[Data records]
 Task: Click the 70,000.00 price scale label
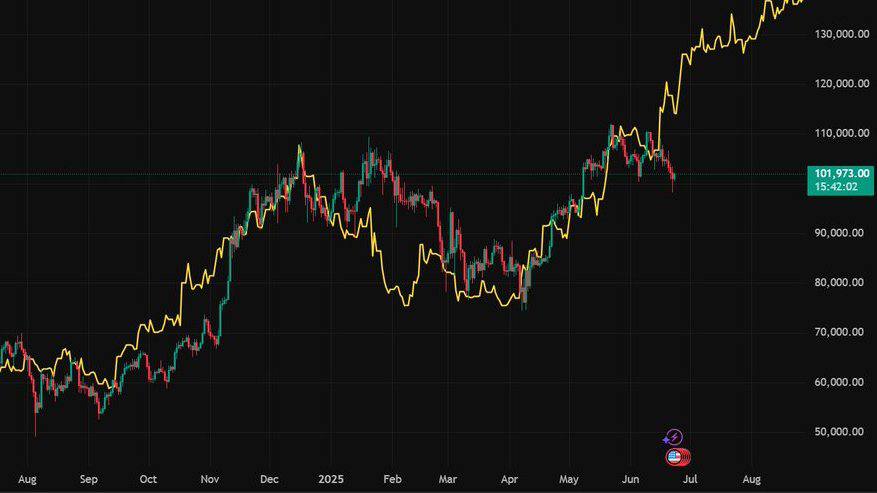(840, 332)
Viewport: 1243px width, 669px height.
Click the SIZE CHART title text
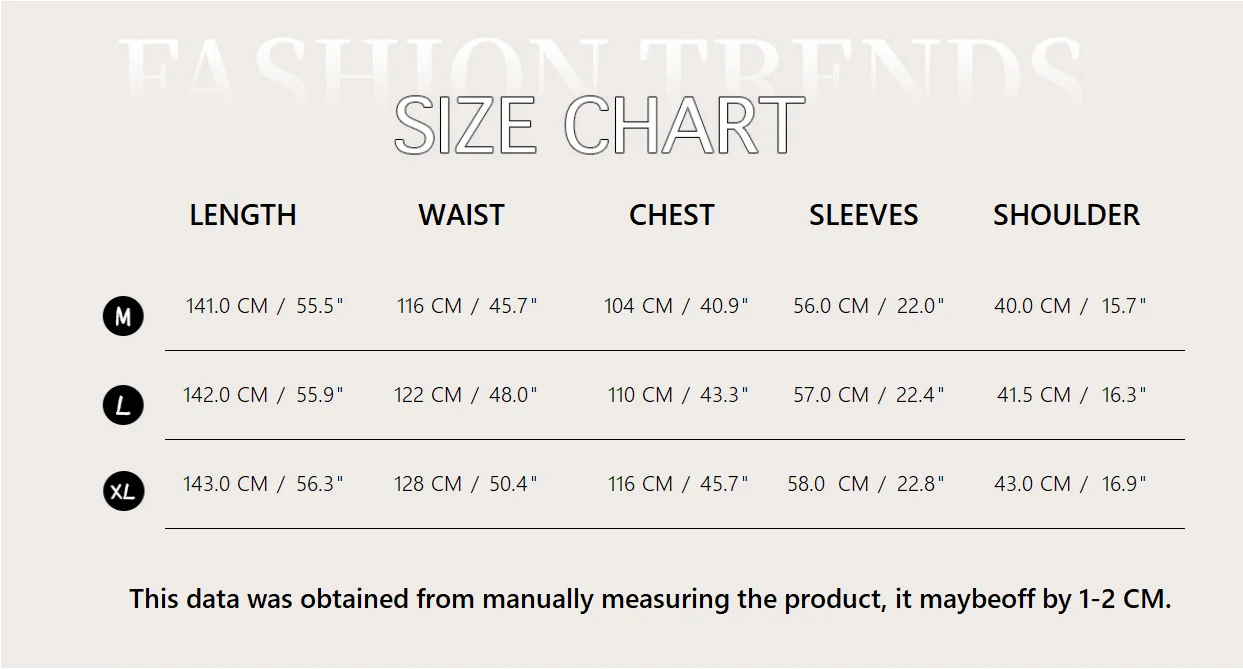599,127
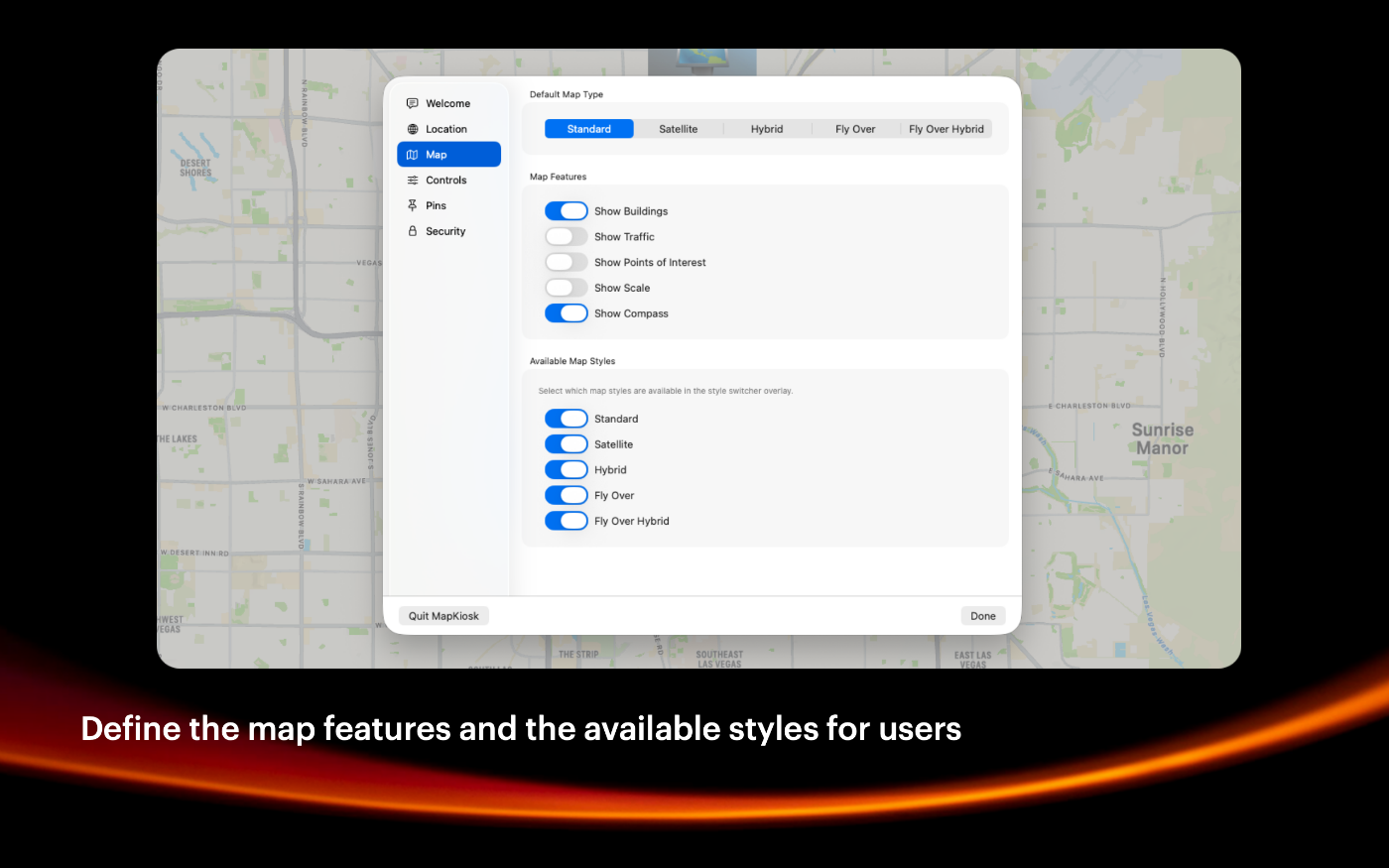The height and width of the screenshot is (868, 1389).
Task: Set default map type to Fly Over
Action: coord(855,129)
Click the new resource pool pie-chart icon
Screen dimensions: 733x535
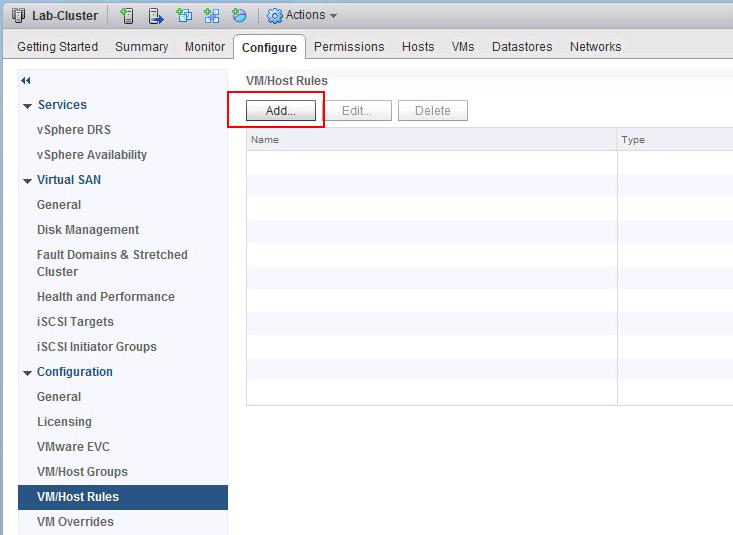pos(239,16)
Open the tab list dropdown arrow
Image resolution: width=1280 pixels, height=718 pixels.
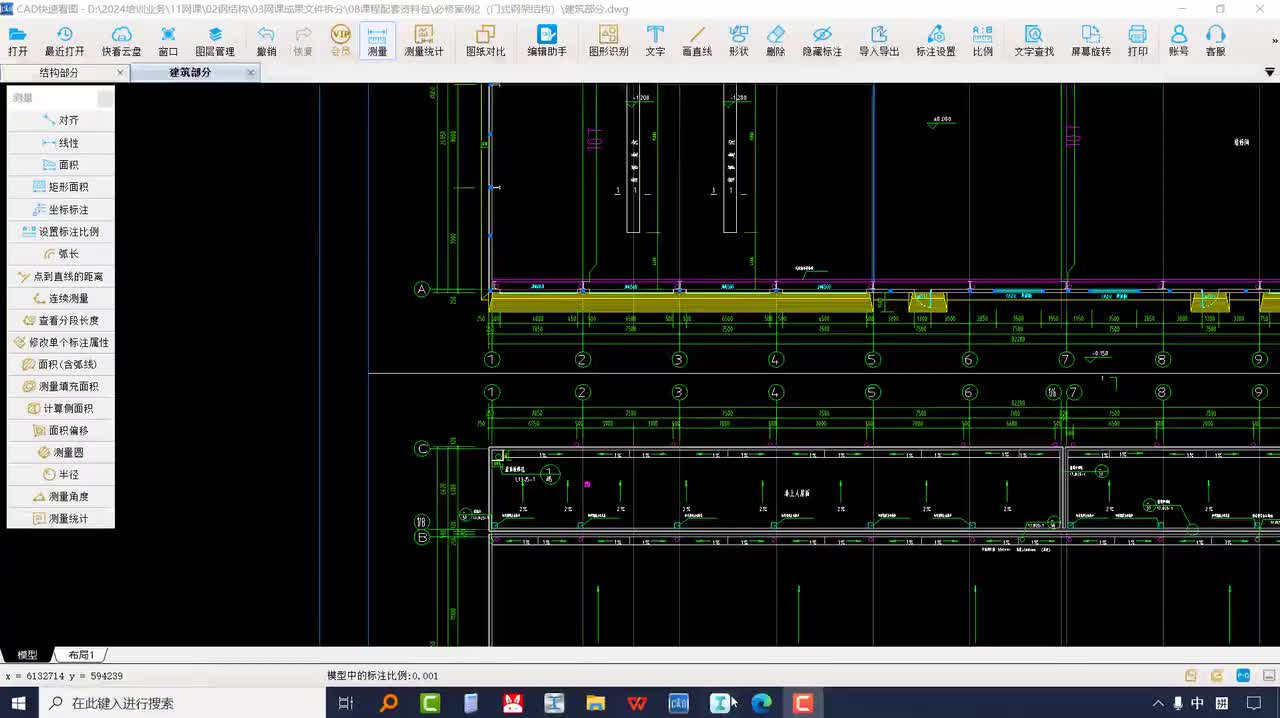[1270, 73]
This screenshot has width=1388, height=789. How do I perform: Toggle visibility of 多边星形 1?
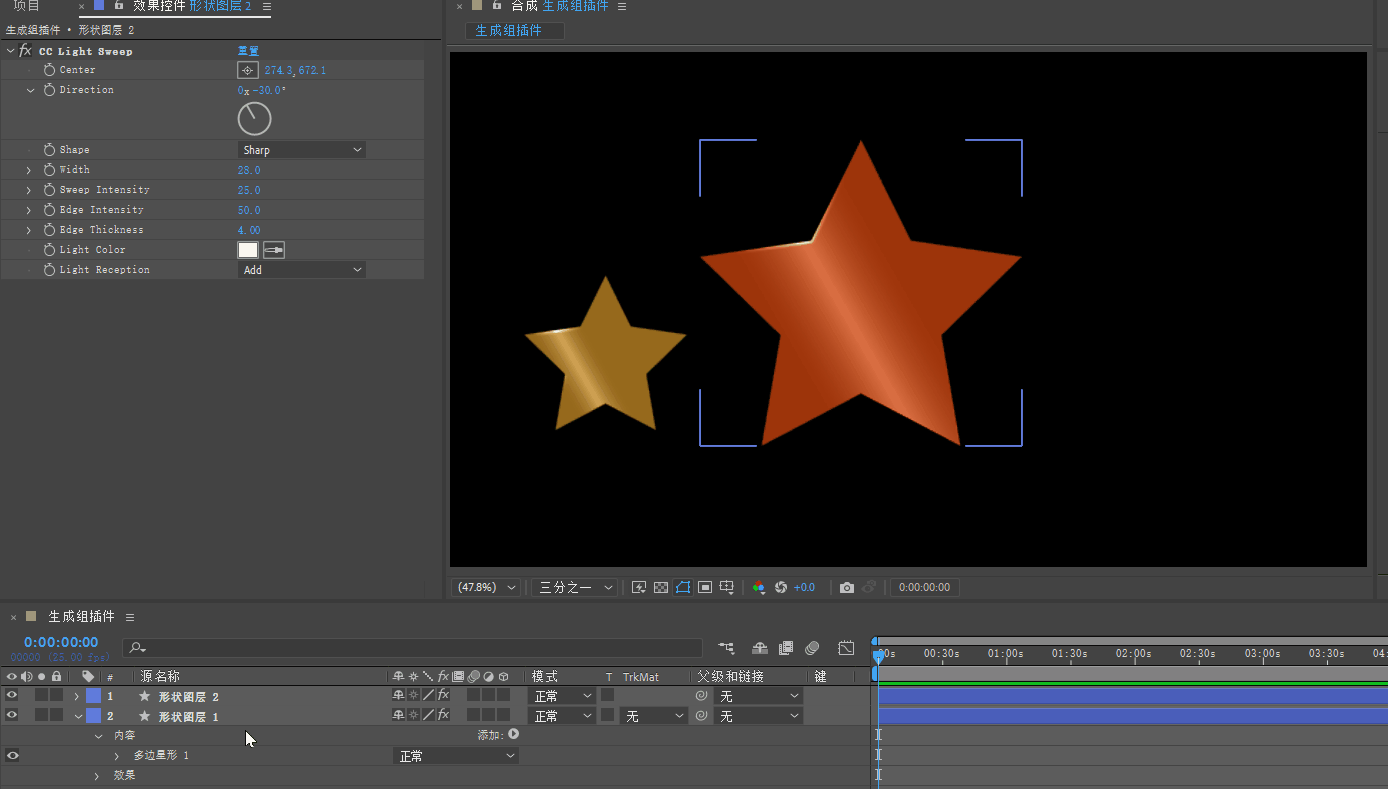[12, 756]
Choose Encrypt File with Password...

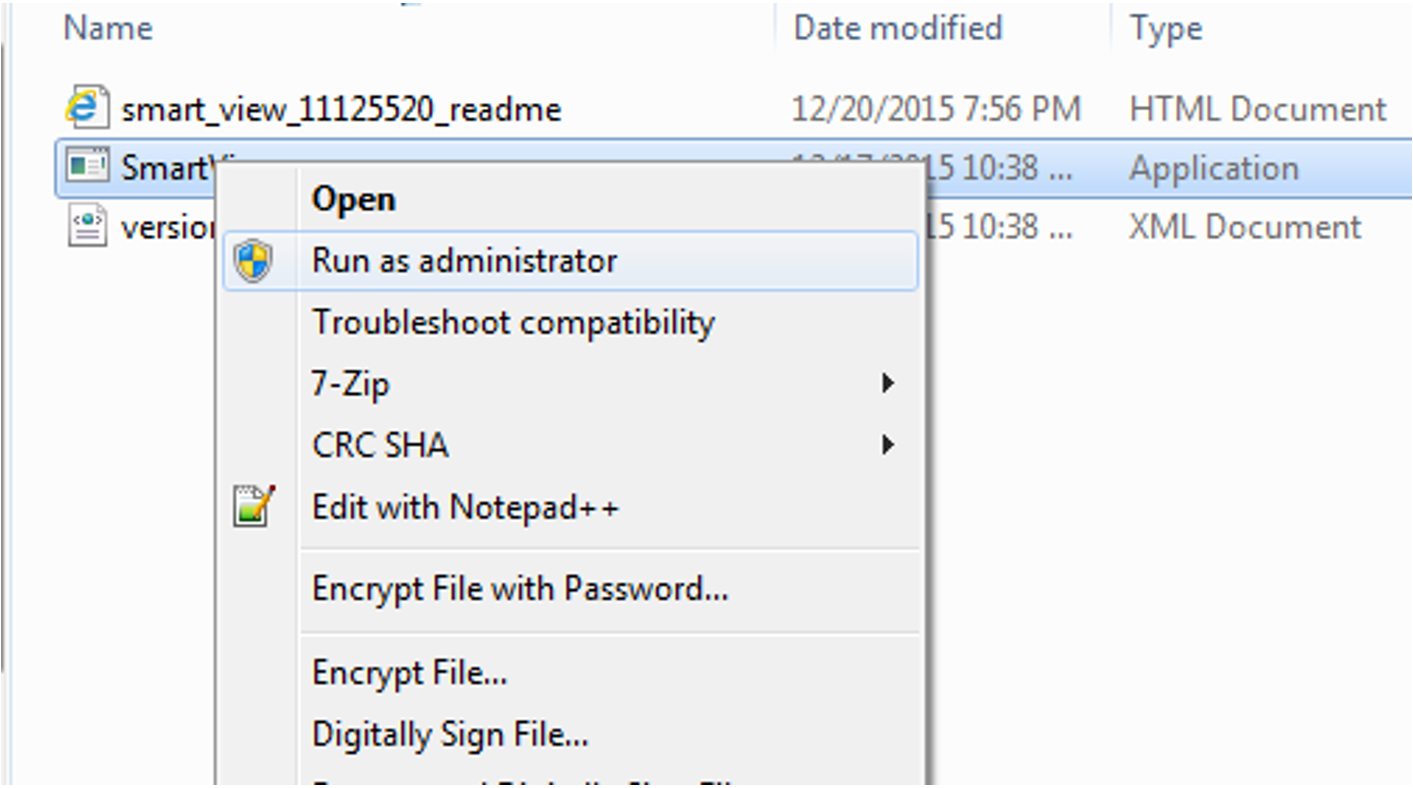coord(520,588)
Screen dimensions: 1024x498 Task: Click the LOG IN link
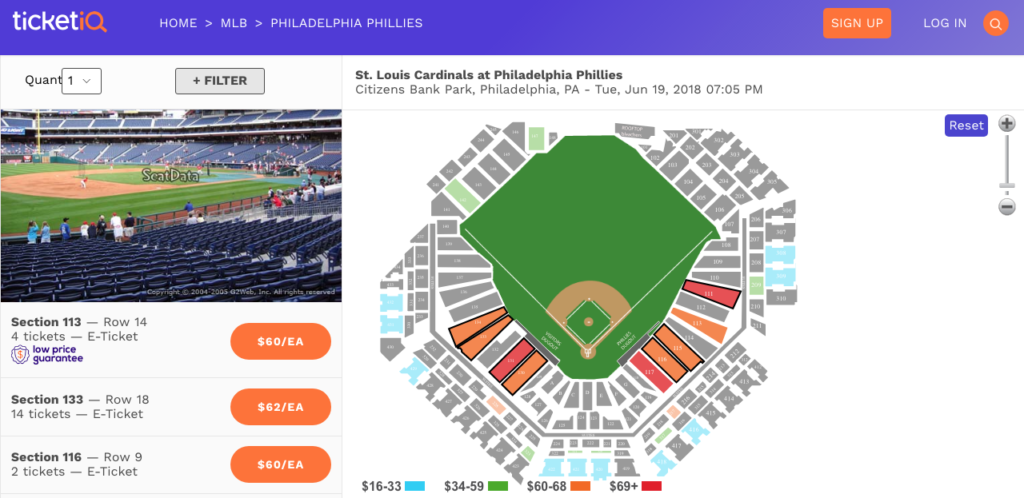944,23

__TASK DIRECTIONS__
Repeat the records exactly but leave out the images.

__TASK SOLUTION__
 Task: Click the 70,000.00 price scale label
(840, 332)
Viewport: 1243px width, 669px height.
Click the SIZE CHART title text
599,127
The height and width of the screenshot is (868, 1389).
Task: Set default map type to Fly Over
Action: coord(855,129)
Click the new resource pool pie-chart icon
Screen dimensions: 733x535
pos(239,16)
Open the tab list dropdown arrow
Image resolution: width=1280 pixels, height=718 pixels.
[1270, 73]
This screenshot has width=1388, height=789. How do I perform: Toggle visibility of 多边星形 1?
[12, 756]
Choose Encrypt File with Password...

coord(520,588)
Screen dimensions: 1024x498 Task: Click the LOG IN link
944,23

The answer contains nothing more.